•  If the story you want to read to preschoolers is a little too involved, don’t hesitate to skip over parts of the story and make up your own transitions from one part of the story to another.
  • Preschoolers love rhyme stories because they can anticipate what the words at the end of the sentences will be.  Children especially love to have you leave off the last word of a four line stanza, in a rhyme story for them to shout out.
  • Preschoolers like stories that are repetitive in nature.  Stories like the “Three Little Pigs” or the “Three Billy Goats Gruff,” enable children to learn the repeated phrases and repeat them with you as they come up in the story.
  • Preschoolers love hearing the same story over and over.  They like to be able to know what will happen ahead of time.
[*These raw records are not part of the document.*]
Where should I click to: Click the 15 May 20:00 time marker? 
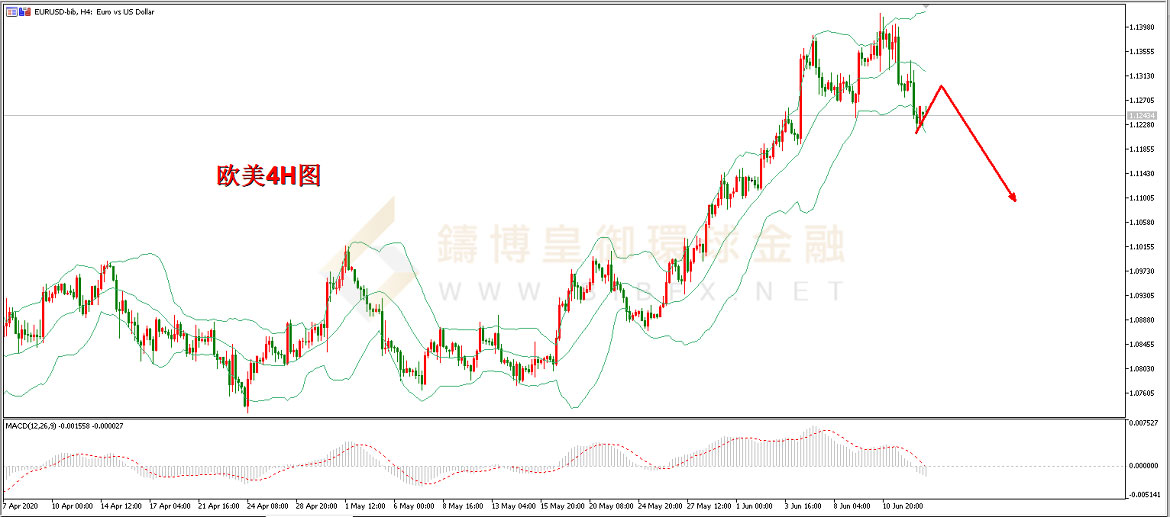562,505
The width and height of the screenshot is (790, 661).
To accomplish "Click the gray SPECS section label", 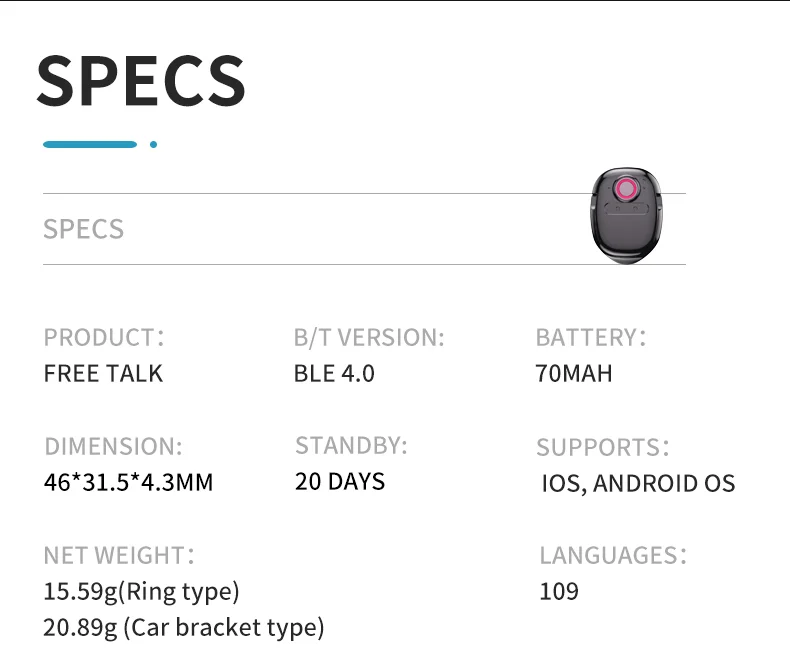I will pos(84,229).
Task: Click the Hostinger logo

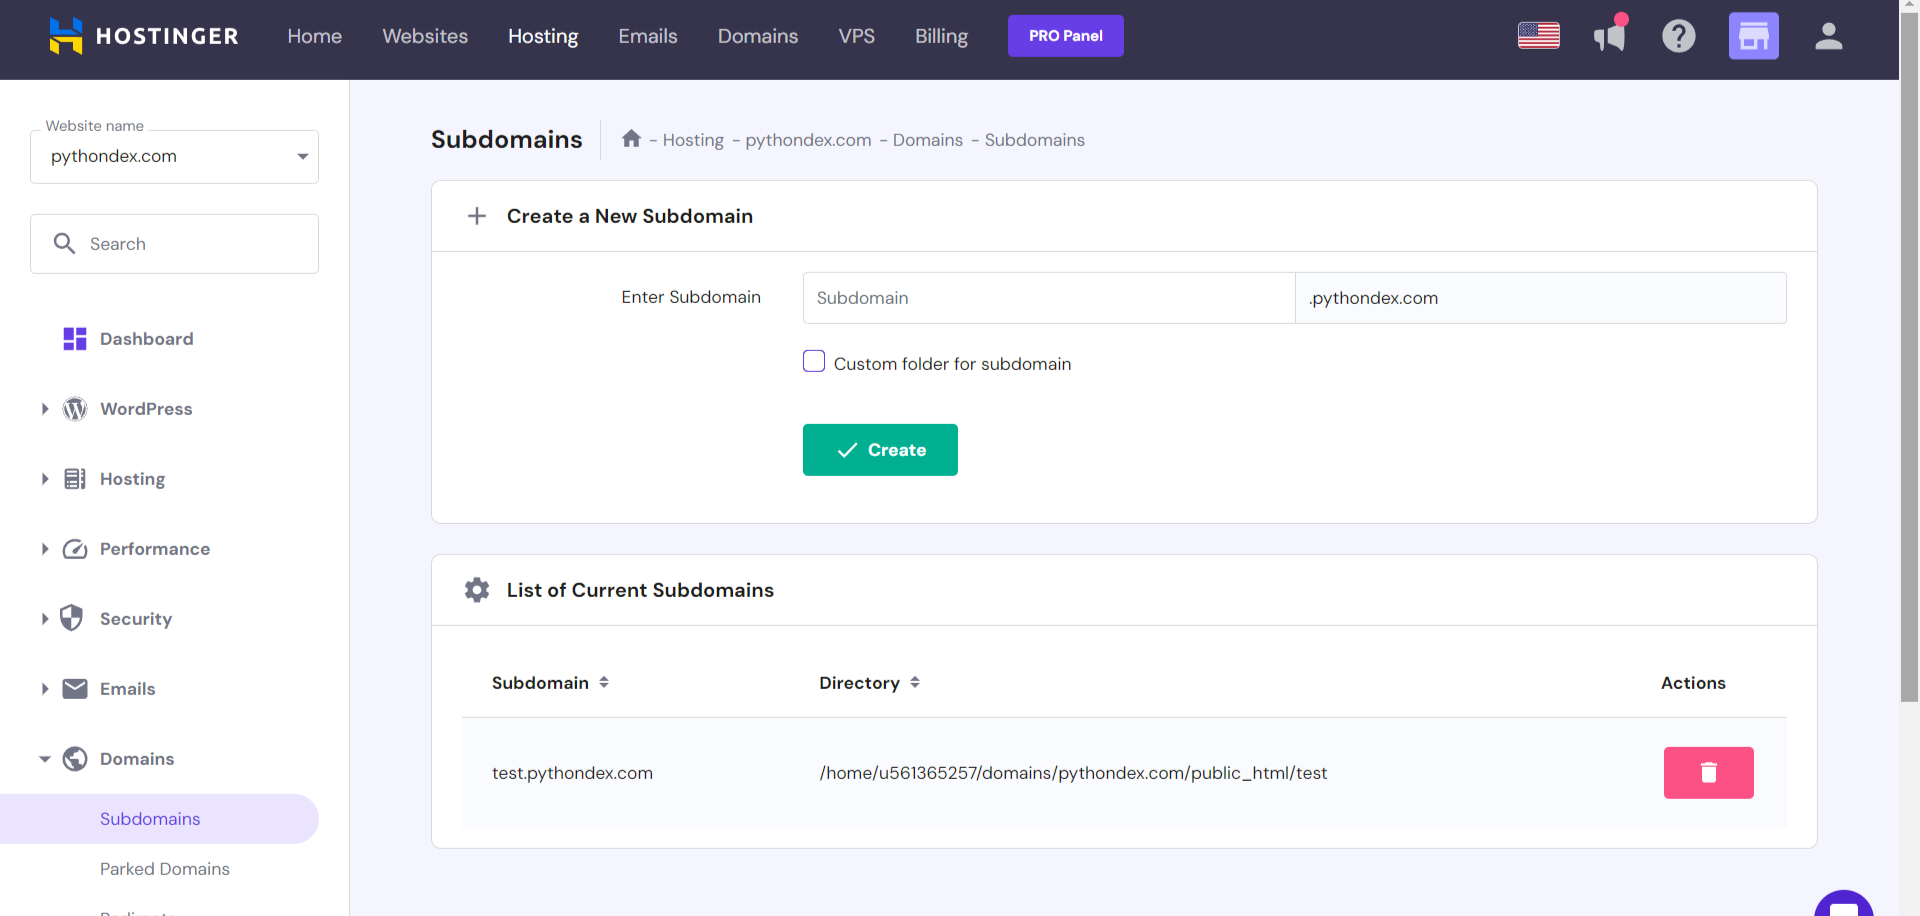Action: point(144,37)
  • Complex stories are not good for young children.  Some people say that you should have no more characters in a story than the age of the child (or children).
  • You can also help children remember the different characters in the story by introducing them to the characters before you start reading.  You can have cutouts of the characters placed on a felt board, dolls or puppets to represent them.
  •  Short stories are best for young children.  Most story books are written for first and second grade students and may be too complex for the average Preschooler.  This is why short fables, folktales and picture books are the best for this age.
  • If you like a story but the plot is too confusing for your children, do not hesitate to simplify it to make it more enjoyable.  If it has a funny or surprise ending, be sure to keep that in your version of the story.